I love him more than yesterday, and I'll love him more tomorrow, and I'm so happy that I get my funny Valentine forever.
(february 14th is never complete without this song! )
Happy Valentines Day to you and yours.
February 12, 2013
I would have talked less and listened more.
I would have invited friends over to dinner even if the carpet was stained and the sofa faded.
I would have eaten the popcorn in the "good" living room and worried much less about the dirt when someone wanted to light a fire in the fireplace.
I would have taken the time to listen to my grandfather rambling about his youth.
I would never have insisted the car windows be rolled up on a summer day because my hair had just been teased and sprayed.
I would have burned the pink candle sculped like a rose before it melted
I would have sat on the lawn with my children and not worried about grass stains.
I would have cried and laughed less while watching television,
and more while watching life.
I would have gone to bed when I was sick, instead of pretending the earth would go into a holding pattern if I weren't there for the day.
I would never have bought anything just because it was practical, wouldn't show soil or was guaranteed to last a lifetime.
Instead of wishing away nine months of pregnancy, I'd have cherished every moment, realising that the wonderment growing inside me was the only chance in life to assist God in a miracle.
When my kids kissed me impetuously, I would never have said, "Later.
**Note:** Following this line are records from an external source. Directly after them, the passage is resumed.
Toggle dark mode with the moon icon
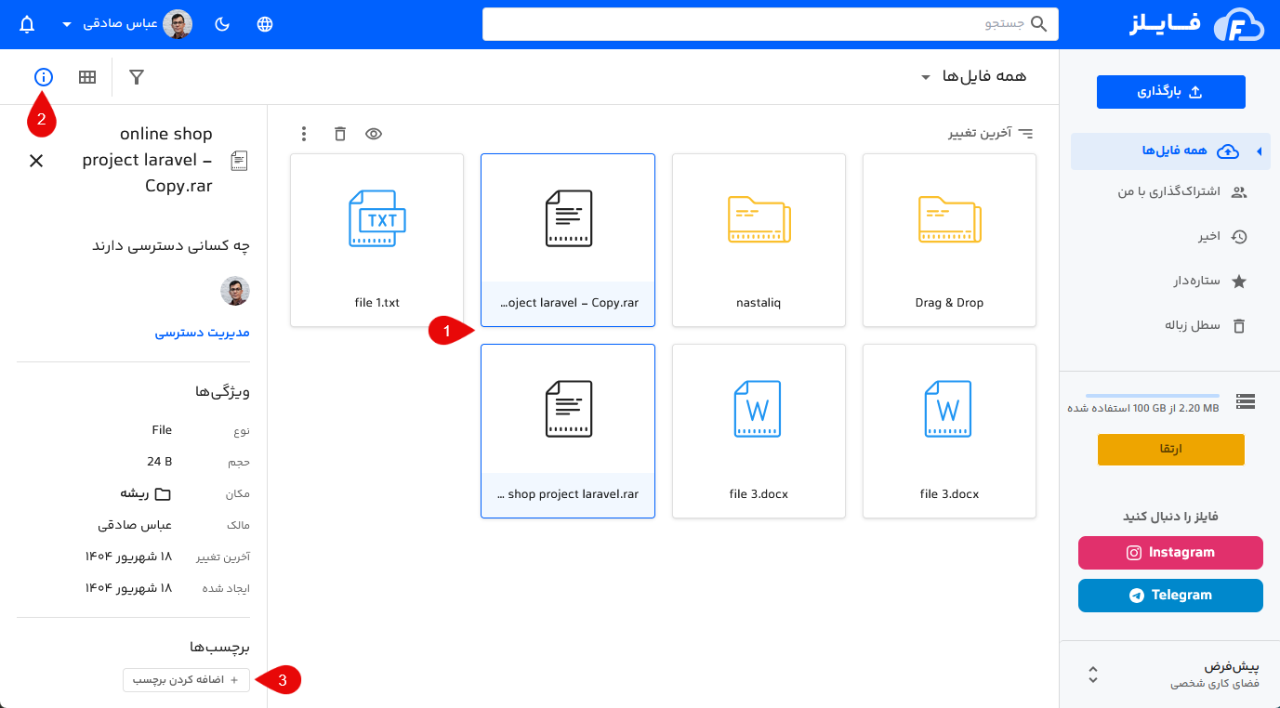The width and height of the screenshot is (1280, 708). coord(221,23)
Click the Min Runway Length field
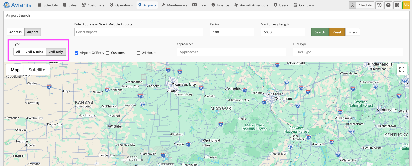This screenshot has width=412, height=166. pos(283,32)
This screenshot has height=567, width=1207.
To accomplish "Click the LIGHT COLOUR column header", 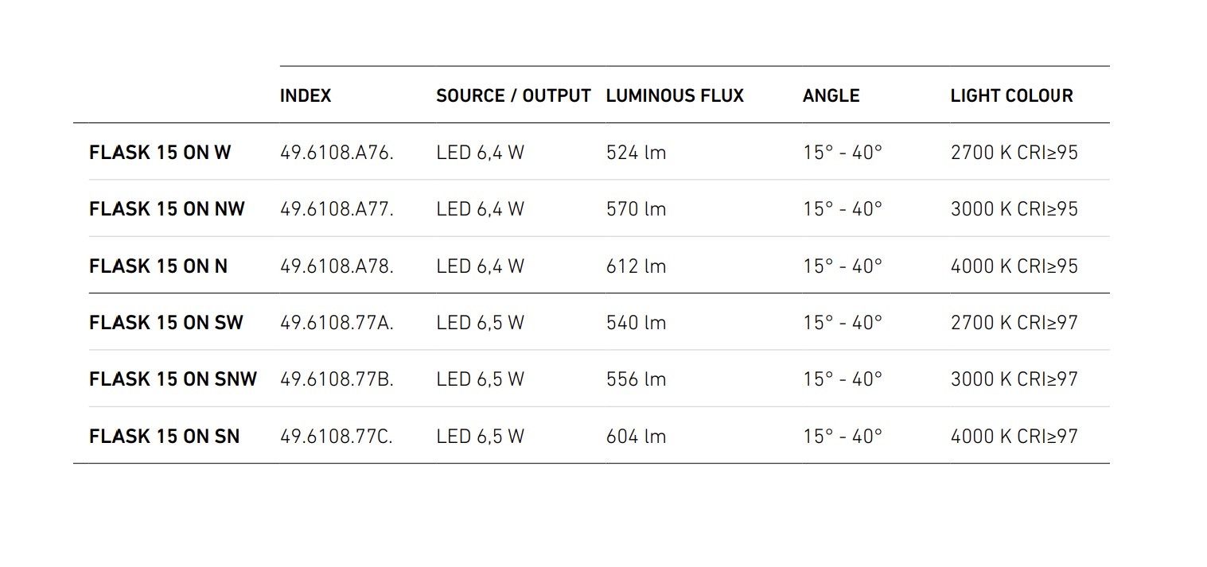I will (1011, 96).

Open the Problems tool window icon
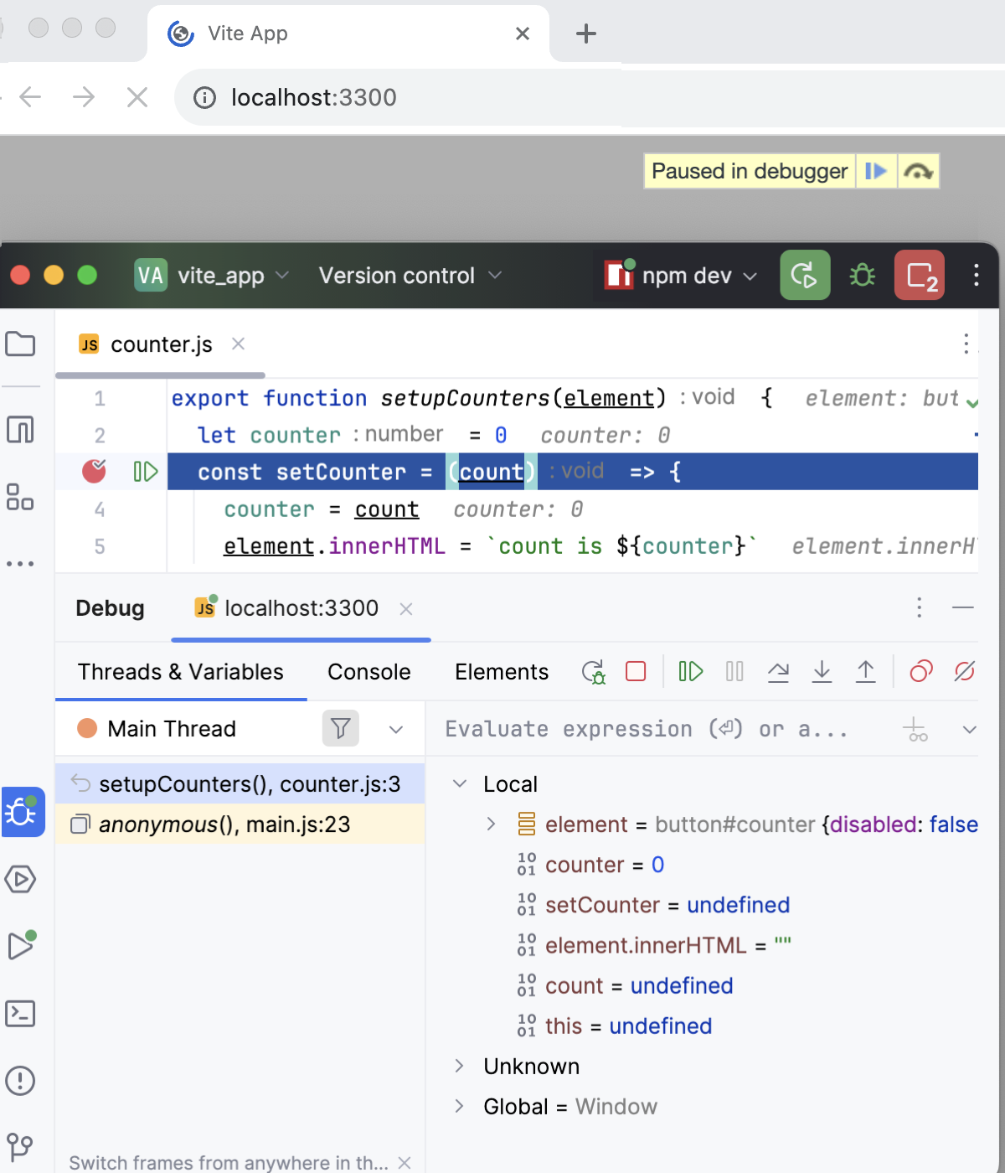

Now go get washed up for dinner."
There would have been more "I love you's" and more "I'm sorry's"
. . . but mostly, given another shot at life, I would seize every minute . . .
look at it and really see it . . . and never give it back.”
I've never loved reading something so much, (and that's saying a lot).
February 4, 2013
So I've lived in Utah my whole life and have never been to Lake Powell, Zion, Bear Lake, the Grand Canyon, whatever... growing up my family just preferred hotel rooms over camping and Disneyland over boating.
So when we decided to hit the road last weekend, Max wondered if we could go into Zion for a couple of hours. At first I was hesitant, and I was in no way prepared to go hiking, but he's pretty cute when he tries to be convincing, so I thought sure, why not? We maybe went on three hikes (and by hikes, I mean nature walks) and I took a whole lot of pictures, mainly thinking about Cars Land and how we should probably go back to Disneyland again this year (Thanksgiving 2013 baby!) But, I'll be honest: for living in Utah my whole life and never having visited Zion National Park (and never really having wanted to) I was definitely impressed. It's amazing to see in real life.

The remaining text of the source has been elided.